Eser Karakaş
En gerçekçi futbol yorumu
Eser KARAKAŞ / FUTBOL
Son zamanlarda okuduğum, dinlediğim en mükemmel, en gerçekçi futbol yorumu, daha doğrusu Fenerbahçe-Galatasaray derbisi yorumu TRT Spor spikeri Erdoğan Arıkan’dan geldi.
Aslında konu eskidi bile ama araya başka yazılar girdiği için ben ancak yaklaşık bir hafta gecikme ile topa giriyorum.
TRT Spor spikeri Sayın Erdoğan Arıkan’ın Fenerbahçe-Galatasaray derbisi yorumu kanımca çok daha fazla ses getirmeli, tartışılmalı idi ama malum nedenlerden, bu iki büyük kulübün medya gücü nedeniyle yeterince konuşulamadı.
Fenerbahçe-Galatasaray derbileri keyiflidir, heyecanlıdır, herkesi seferber edebilir ama bu derbilerin futbol kalitesi çıkardığı ses kadar da yüksek değildir.
Futbol kalitesinin çok yüksek olmaması da sanıldığı ya da öyle olması istendiği gibi bu maçların yüksek tansiyonundan ötürü değildir.
Maçların yüksek tansiyonu olsa olsa çok küçük bir faktördür ama futbol seviyesinin bu tür derbilere oranla düşük olmasının temel nedeni aslında her iki takımın da ve futbolcularının da kalitesinin düşünüldüğü kadar yüksek olmamasındandır.
Belki de ilk kez bir spor spikeri "kral çıplak" demiştir ve bu takımların futbol seviyesinin kulüplerin büyüklüğüne oranla çok gerilerde olduğunu ifade etmiştir.

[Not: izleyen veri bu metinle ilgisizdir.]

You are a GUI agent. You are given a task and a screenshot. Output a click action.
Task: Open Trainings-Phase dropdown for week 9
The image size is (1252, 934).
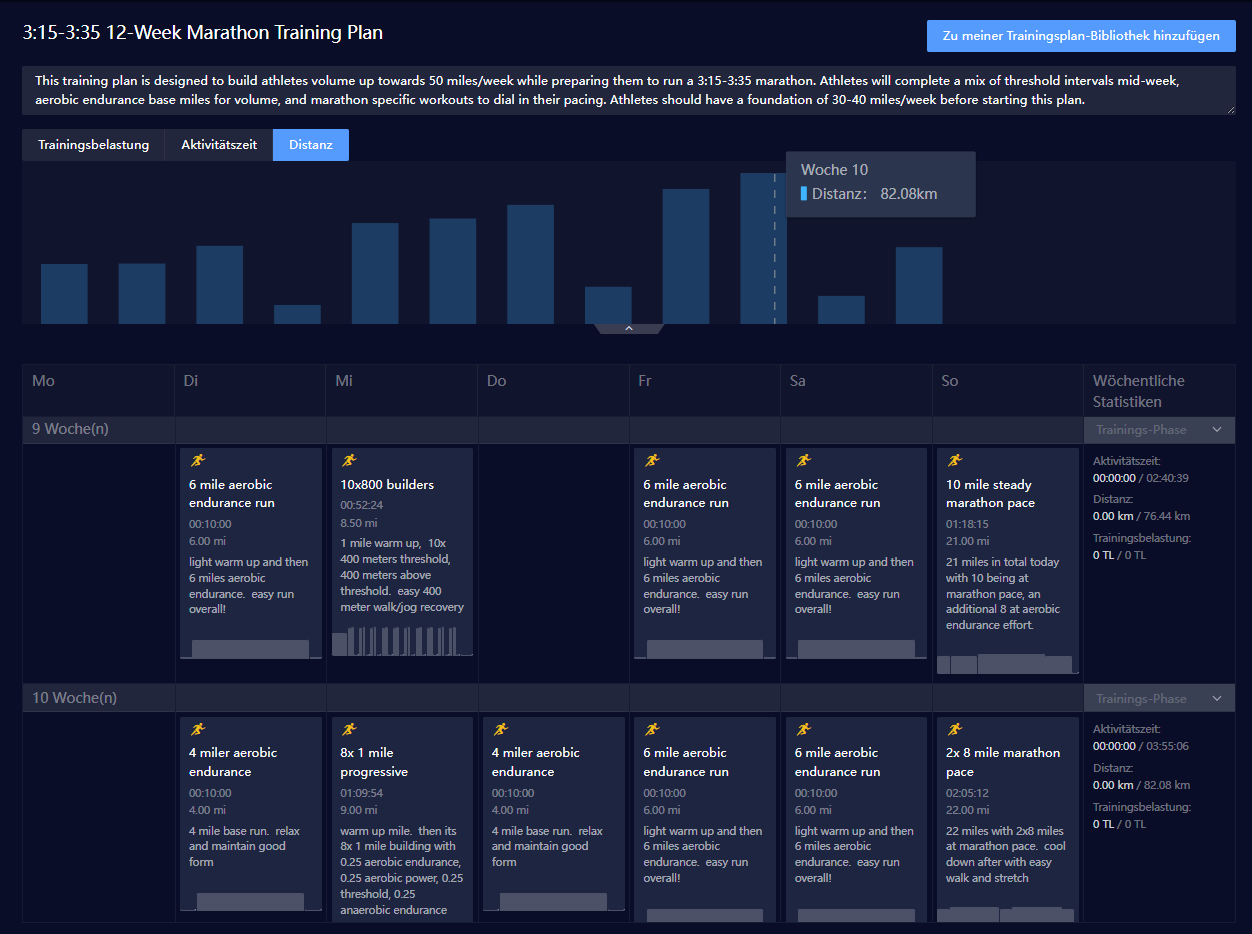1158,430
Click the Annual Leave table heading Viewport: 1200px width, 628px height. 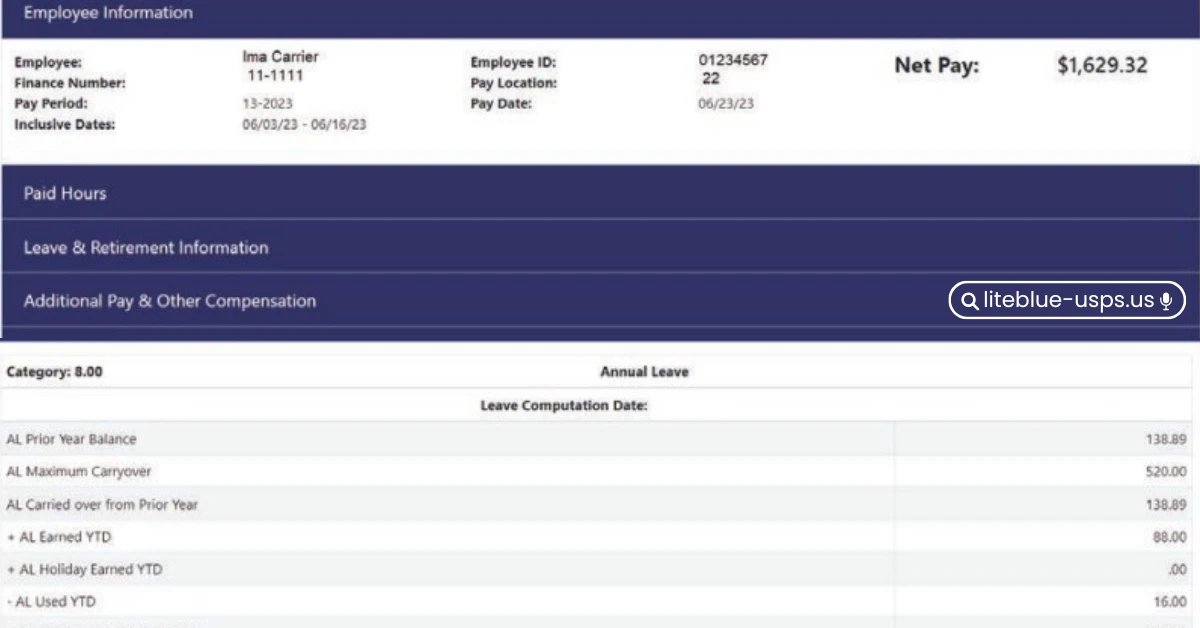click(x=644, y=372)
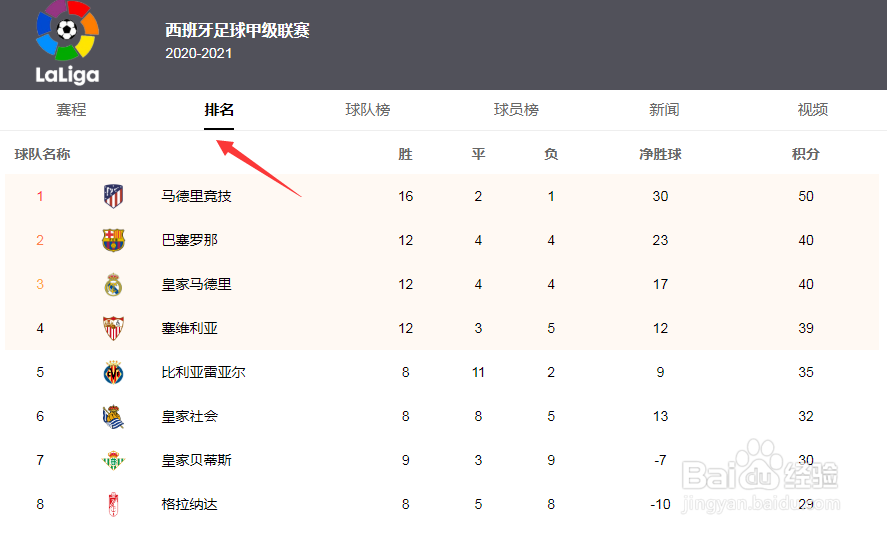
Task: Click the 净胜球 column header
Action: pyautogui.click(x=660, y=154)
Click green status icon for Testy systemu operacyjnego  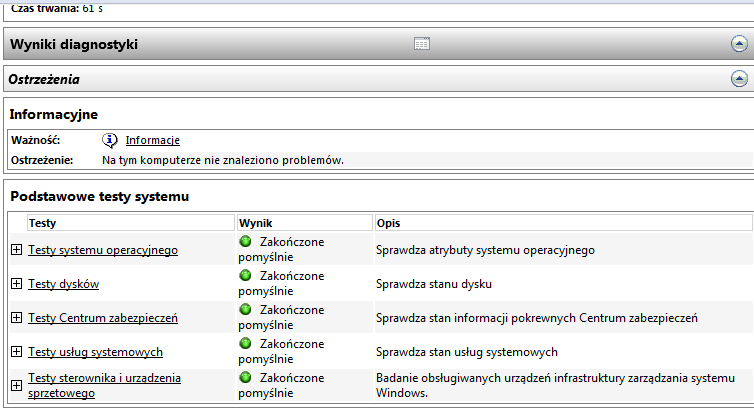click(245, 242)
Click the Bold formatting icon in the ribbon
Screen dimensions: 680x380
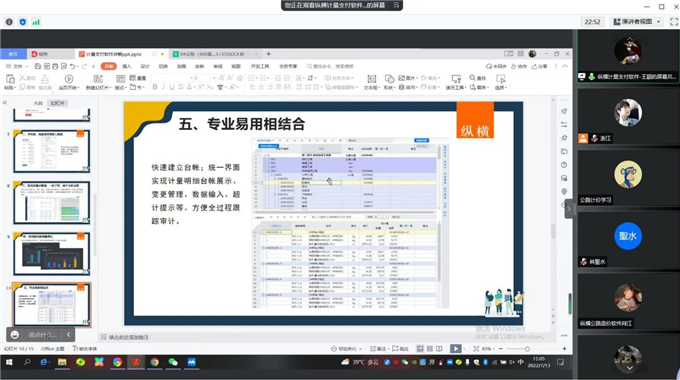pos(155,87)
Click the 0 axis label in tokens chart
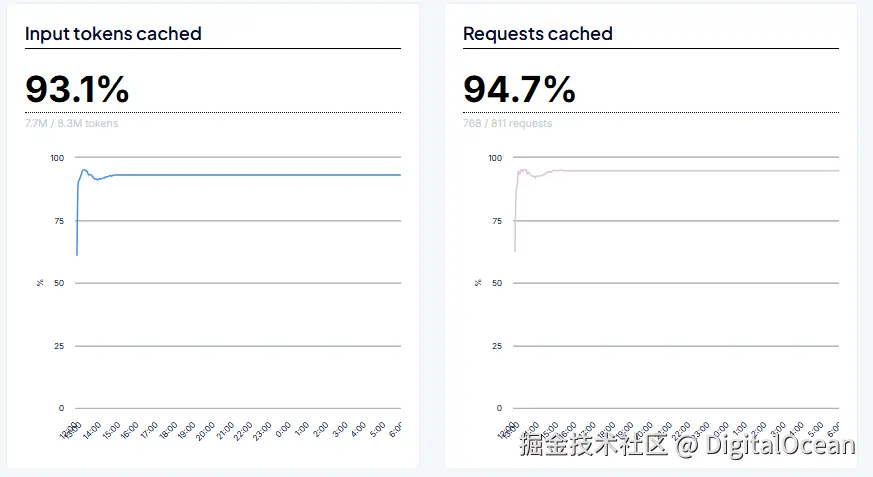873x477 pixels. [61, 408]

Her iki takımımızın da mazisi çok eskilere, geçen yüzyılın başına dayanmaktadır; Galatasaray kulübünün kurucu diyebileceğimiz çok nitelikli bir lisesi ve daha yenilerde kurulmuş bir üniversitesi vardır, bilmem kaç takımın acaba dünyada böyle bir kurumsal kimliği vardır.
Ancak, Erdoğan Arıkan’ın belirttiği gibi ülkemiz içinde bu derbilerde yer yerinden oynamaktadır ama bu iki takımımız Avrupa sahalarına çıktığı zaman büyük sorunlar yaşamaktadırlar.
Fenerbahçe bu sene play-off turunda Makedonya’nın Vardar takımına deplasmanda 2-0, Kadıköy’de de 2-1 yenilerek daha en başından Avrupa sahalarına havlu atmıştır.
Geçmişinde bir Avrupa kupası da bulunan Galatasaray bu sene İsveç’in Östersunds takımına deplasmanda 2-0 yenilmiş, içeride ise ancak 1-1’lik bir beraberlik kopararak elenmiştir.
Yine Galatasaray’ın çok yakın geçmişinde Norveç’in Tromsö takımına elenmesi var (1-0 deplasmanda mağlubiyet, içeride 1-1).
Görüldüğü gibi Fenerbahçe ve Galatasaray bu takımlar karşısında bir galibiyet dahi alamadan elenmişler.
Futbol ile ilgili olanlar Makedonya’nın Vardar, İsveç’in Östersunds, Norveç’in Tromsö takımlarının mahalle takımları olmadığını da bilirler ama Avrupa futbolünde pek sözü geçmeyen takımlar olduklarını daha da iyi bilirler.
İçerideki derbilerde yer yerinden oynuyor, bu ülkelerin nüfuslarından çok daha fazla seyircisi var bizim iki takımın, çok büyük bütçelerle (ama aynı zamanda da çok büyük mali açıklarla, borçlarla) çalışıyorlar ama futbol düzeyi havalarının çok gerisinden geliyor.
Sayın Erdoğan Arıkan TRT’de yaptığı derbi yorumunda çok güzel ifade etmiş bu sorunları.